As is known in the art, various systems, such as radar systems, require, in
application where digital signal processors are used to process radar
return signals, conversion of the analog radar returns signals into
corresponding digital signals. For example, radar signal processors are
used for determining the range and/or relative velocity, or velocities,
associated with one, or more, objects. Radar pulses are transmitted at a
rate referred to as the pulse repetition frequency (PRF). During a
predetermined time after pulse transmission, i.e., the expected time of
arrival of the pulses, radar return signals are sampled. Based on the
difference in time between the time of pulse transmission and the time at
which the sample is taken, each one of the samples would correspond to a
range, or distance between the radar system antenna and the object
producing the sampled return. The rate at which the samples are taken
following each transmitted pulse is directly related to the desired range
resolution. The process is referred to as range gating, where each time a
sample is taken represents a range cell, or gate, of the return produced
by the object at the range corresponding to the time the sample is taken.
As is also known in the art, in some applications it is necessary to have
the radar system operate over a broad range of pulse repetition
frequencies. Further, in some applications, it is necessary to have the
samples taken at many different sampling rates for a broad range of range
resolutions. One system used to produce the digitized samples includes an
analog to digital converter. With such converter, a sample of the video
signal is taken and converted into a corresponding digital sample in
response to a sampling signal. In order to accommodate the variation in
sampling/conversion rates, the analog to digital converter has to be
capable of operating over this relatively large range of
sampling/conversion rates.
SUMMARY OF THE INVENTION
In accordance with the invention, a system is provided for processing
digitized samples of an analog signal at a selectable rate, R. The system
includes a timing generator for producing a train of sampling pulses at a
predetermined sampling rate, f.sub.s ; an analog to digital converter for
producing a digitized sample of the analog signal in response to each one
of the sampling pulses; and, a processor section for processing each Nth
one of the digitized samples produced by the analog to digital converter,
where N=f.sub.s /R, where N is an integer.
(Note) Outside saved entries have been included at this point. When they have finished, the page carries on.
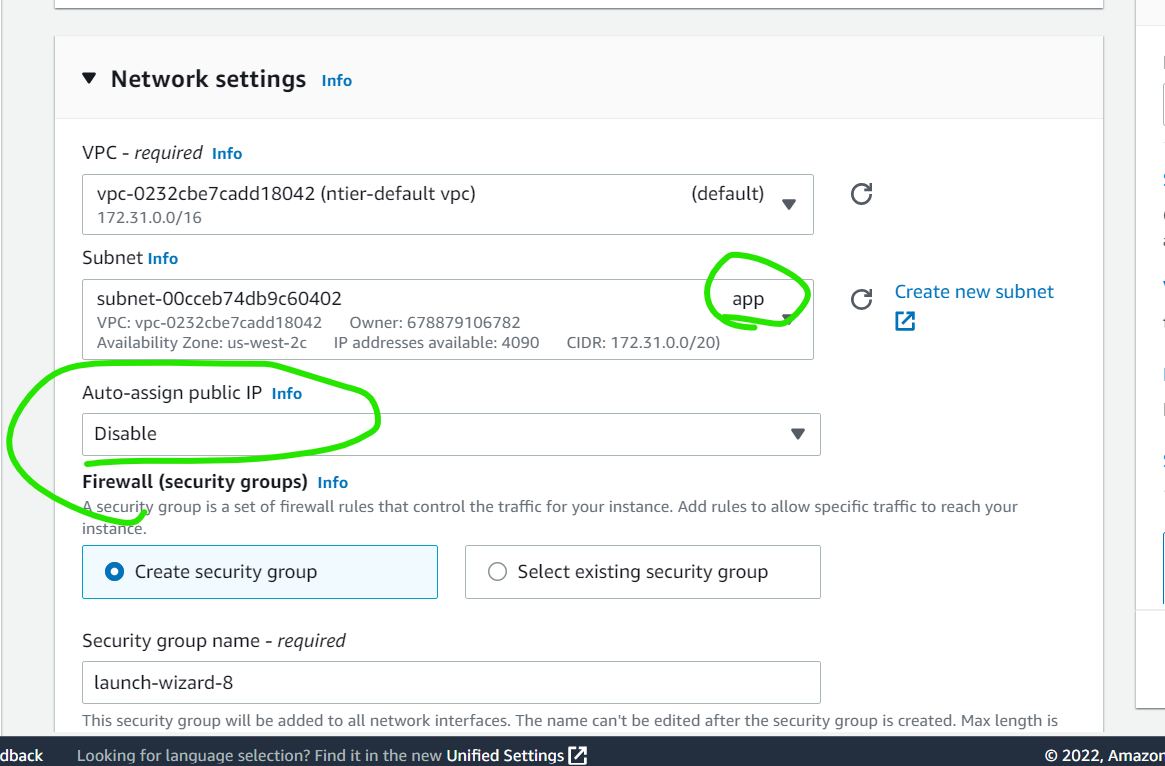Click the Feedback link in bottom bar
Image resolution: width=1165 pixels, height=766 pixels.
click(20, 755)
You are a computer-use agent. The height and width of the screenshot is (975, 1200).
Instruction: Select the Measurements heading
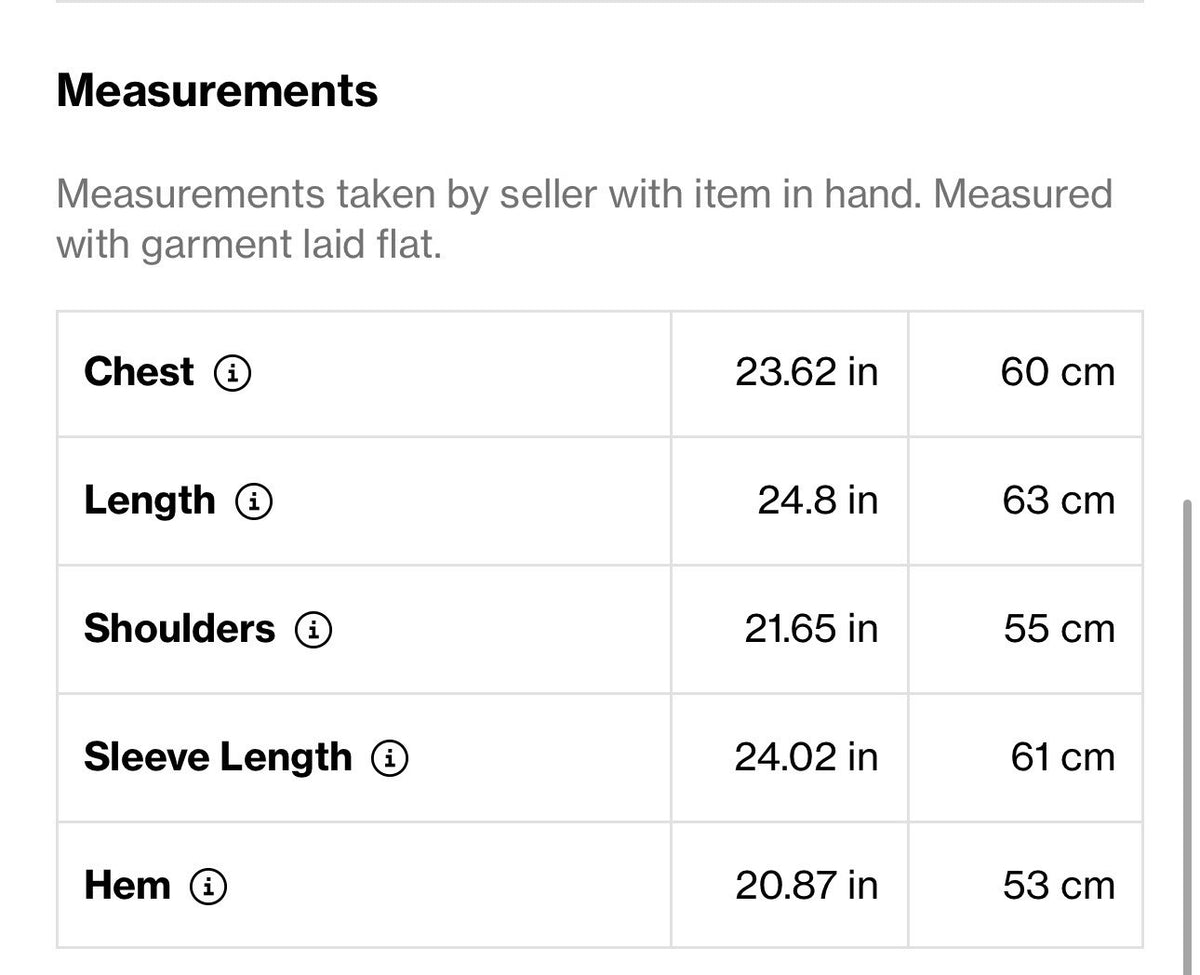click(217, 90)
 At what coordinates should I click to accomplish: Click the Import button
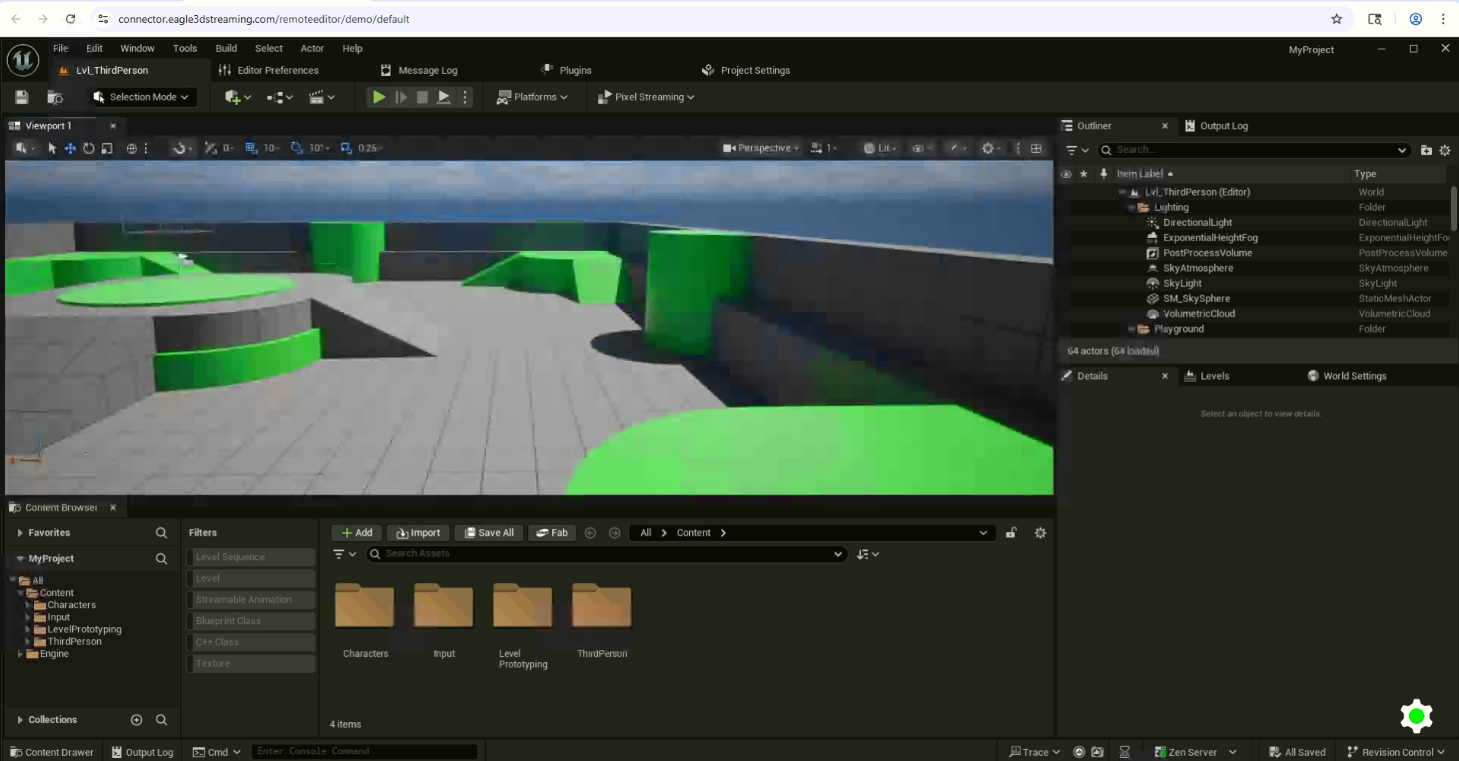click(x=418, y=533)
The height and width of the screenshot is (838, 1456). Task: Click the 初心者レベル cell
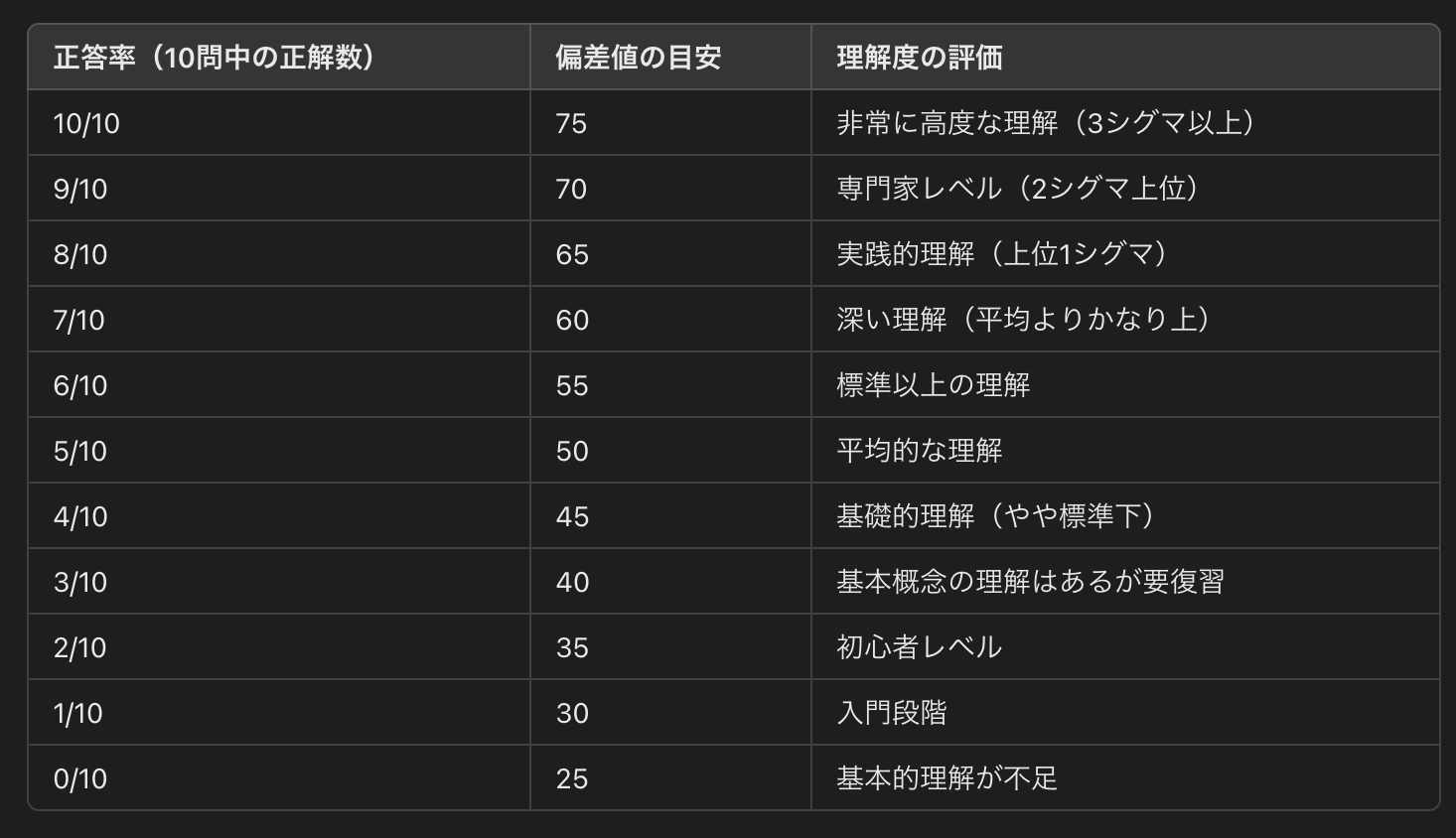pos(920,647)
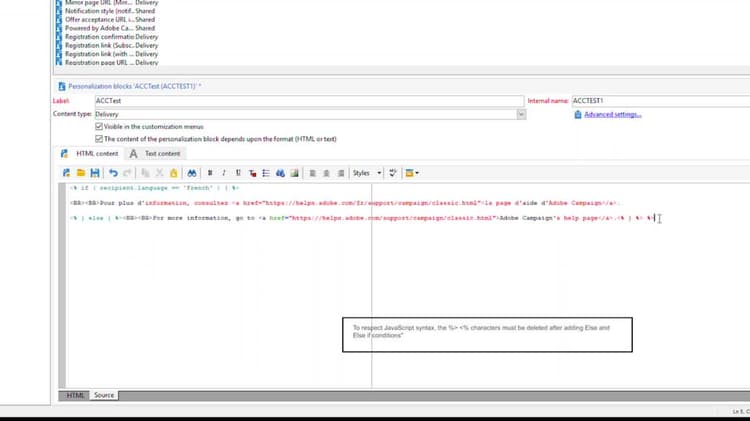Image resolution: width=750 pixels, height=421 pixels.
Task: Apply italic formatting
Action: click(224, 173)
With such arrangement, the analog to digital converter operates at a
continuous, relatively high, constant sampling rate, f.sub.s, while the
processing section processes each Nth one of the digitized samples, where
N=f.sub.s /R, and R is the selectable sampling rate. Thus, a wider
selection of analog to digital converters, including relatively
inexpensive analog to digital converters, may be used as compared with
analog to digital converters which must digitize analog samples over the
range of selectable rates, R.
In accordance with another feature of the invention, the system includes: a
timing generator for producing a train of sampling pulses at a
predetermined sampling rate, f.sub.s ; an analog to digital converter for
producing a digitized sample of the analog signal in response to each one
of the sampling pulses; a processor; and, a selector, for passing each Nth
one of the digitized samples produced by the analog to digital converter
to the processor, where N=f.sub.s /R.
In accordance with another feature of the invention, the selector includes:
a decimator, responsive to a signal, N=f.sub.s /R, representative of the
ratio of the sampling rate, f.sub.s, to the digitized signal obtaining
rate, R, for producing pulses at the rate, R=f.sub.s /N; and, a register
for storing each Nth one of the digitized samples produced by the analog
to digital converter, each one of such digitized samples being stored in
response to a corresponding one of the pulses produced by the decimator.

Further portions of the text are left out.